“La pelota no se ensucia”, dice
Diego Maradona cada vez que puede. Quiere significar que aunque todos cometemos
errores y a menudo caemos en faltas y deslices no por humanos menos
censurables, no podemos ensuciar la herramienta con la que trabajamos, la casa
donde vivimos, el jergón en que dormimos. Y tiene razón. Si hay algo que debería
ser limpio en la vida de los seres humanos, es la actividad o la práctica
deportiva. El deporte, en donde se compite no para matar (incluso en el boxeo,
esa no es la idea) sino para obtener un resultado que enaltece a quien gana
tanto como a quien pierde por la gallardía que ambos tendrían que entregar en
la lucha, debería ser actividad humana libre de las mezquindades y egoísmos
propios de otros órdenes de la vida, prosaicos, violentos y utilitaristas.
Los griegos,
tal vez los inventores del deporte como actividad física competitiva, luchaban
por una simple corona de laurel. Por la efímera gloria. Por la satisfacción
íntima y personal, no de haber superado a otro sino de haberse desafiado y
superado a sí mismos. Esa es la antigua esencia del deporte: la victoria contra
uno mismo. Ninguna lucha más ardua ni más heroica que aquella en donde el rival
por vencer no es el que puede llegar adelante, meter un gol más o saltar un
centímetro arriba, sino aquella en la que el atleta supera sus propios límites
y se da a sí mismo la oportunidad de dibujarse metas más altas, objetivos más
elevados. En fin, es la Utopía del deporte: que nos haga mejores personas…
Pero, somos
humanos. Esa utopía no siempre se logra y, a veces, pocas, ni siquiera es la
intención de ciertos deportistas. El espíritu mercantilista, el afán de poder
deportivo como camino hacia el poder político o económico, la ambición de fama
por efímera que sea pero a costa de lo que sea, las ansias de revancha y
desquite, el prurito infeliz de humillar al contrario o de anularlo como
persona, a menudo pueden más que el Espíritu Deportivo, eso que los
comentaristas anglos, gringos o agringados, llaman Fair Play.
Es por eso,
por simplemente humano, que no me atrevo a censurar, acusar, denigrar,
satanizar, juzgar y condenar a Luis Suárez, el delantero uruguayo que acaba de
morder a un defensor italiano.
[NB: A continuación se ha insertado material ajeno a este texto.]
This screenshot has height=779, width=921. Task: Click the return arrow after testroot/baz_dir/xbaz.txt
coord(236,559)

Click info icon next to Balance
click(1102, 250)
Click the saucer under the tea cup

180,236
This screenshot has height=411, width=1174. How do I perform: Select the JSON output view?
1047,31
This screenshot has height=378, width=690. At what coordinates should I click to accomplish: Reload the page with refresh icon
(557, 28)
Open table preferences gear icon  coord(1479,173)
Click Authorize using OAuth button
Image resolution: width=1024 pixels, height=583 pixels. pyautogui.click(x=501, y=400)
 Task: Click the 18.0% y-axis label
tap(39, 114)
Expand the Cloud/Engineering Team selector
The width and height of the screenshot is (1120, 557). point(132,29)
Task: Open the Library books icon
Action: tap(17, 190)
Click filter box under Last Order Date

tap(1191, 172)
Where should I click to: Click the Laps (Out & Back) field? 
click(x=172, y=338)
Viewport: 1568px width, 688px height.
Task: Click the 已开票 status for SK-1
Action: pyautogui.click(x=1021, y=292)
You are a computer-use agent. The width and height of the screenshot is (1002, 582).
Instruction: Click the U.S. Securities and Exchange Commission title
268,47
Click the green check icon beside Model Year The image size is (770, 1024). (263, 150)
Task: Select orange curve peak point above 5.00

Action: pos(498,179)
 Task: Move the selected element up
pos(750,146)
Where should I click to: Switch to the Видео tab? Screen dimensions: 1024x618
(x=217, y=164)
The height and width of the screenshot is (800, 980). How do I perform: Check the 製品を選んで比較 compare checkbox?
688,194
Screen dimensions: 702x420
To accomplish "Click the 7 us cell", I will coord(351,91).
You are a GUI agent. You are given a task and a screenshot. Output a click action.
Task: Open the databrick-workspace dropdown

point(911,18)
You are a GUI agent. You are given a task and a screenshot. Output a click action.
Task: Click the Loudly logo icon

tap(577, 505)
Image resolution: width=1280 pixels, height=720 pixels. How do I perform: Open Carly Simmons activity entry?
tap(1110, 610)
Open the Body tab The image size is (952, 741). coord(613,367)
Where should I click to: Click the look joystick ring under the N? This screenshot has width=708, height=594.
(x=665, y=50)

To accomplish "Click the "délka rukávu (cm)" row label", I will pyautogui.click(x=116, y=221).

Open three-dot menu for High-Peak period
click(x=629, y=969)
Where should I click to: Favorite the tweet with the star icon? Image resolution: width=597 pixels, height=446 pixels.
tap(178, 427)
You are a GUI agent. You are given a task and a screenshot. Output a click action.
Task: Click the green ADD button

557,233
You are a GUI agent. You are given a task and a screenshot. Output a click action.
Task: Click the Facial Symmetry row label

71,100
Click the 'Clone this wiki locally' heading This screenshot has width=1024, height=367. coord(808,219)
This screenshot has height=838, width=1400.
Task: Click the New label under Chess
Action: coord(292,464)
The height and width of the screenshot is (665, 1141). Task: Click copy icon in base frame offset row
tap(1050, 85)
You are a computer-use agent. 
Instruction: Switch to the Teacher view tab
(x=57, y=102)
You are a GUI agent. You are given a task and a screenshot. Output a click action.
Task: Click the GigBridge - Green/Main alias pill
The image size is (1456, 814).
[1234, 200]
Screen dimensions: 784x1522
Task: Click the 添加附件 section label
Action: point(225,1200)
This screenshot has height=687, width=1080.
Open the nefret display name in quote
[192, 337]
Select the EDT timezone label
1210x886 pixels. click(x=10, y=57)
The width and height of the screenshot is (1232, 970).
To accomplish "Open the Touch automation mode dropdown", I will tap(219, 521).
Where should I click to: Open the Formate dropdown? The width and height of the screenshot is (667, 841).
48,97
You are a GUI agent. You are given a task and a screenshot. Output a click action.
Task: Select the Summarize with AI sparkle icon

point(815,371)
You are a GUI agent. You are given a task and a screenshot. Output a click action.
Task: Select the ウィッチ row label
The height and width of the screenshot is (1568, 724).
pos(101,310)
Y no creo que la FIFA tenga alguna autoridad
moral, aunque quizás tenga el derecho que le confiere su estatus jurídico de
organización anormalmente supranacional, para castigarlo por ello con la
ferocidad con que lo ha hecho. Porque otras faltas tanto o más graves, de otros
jugadores igual, menos o más importantes, han ocurrido sin que la FIFA actúe. Aparte
de su propia ropa sucia. No es peor un mordisco en el hombro, aunque sea
reincidente, que una patada alevosa que corta la carrera de un rival, que un
puñetazo en el rostro, que un escupitajo humillante o que un insulto a la
familia como el que provocó el mejor cabezazo de la historia: el de Zinedine Zidane
a Materazzi en Alemania 2006.
Coletilla: Y
no me atrevo a juzgarlo y condenarlo ni como periodista ni como persona. Como
periodista mi trabajo es informar, no juzgar; analizar, no perseguir; describir,
no condenar; investigar, no injuriar ni calumniar; opinar, no hacer burla de
nadie. Y como persona, he tenido errores asaz mayores, cometido faltas más
graves; mis yerros no habrán sido públicos ni publicitados pero seguramente sí
más incidentes y perjudiciales para alguien. Me miro a la cara y sé que no
puedo, ni debo, arrojar la primera piedra.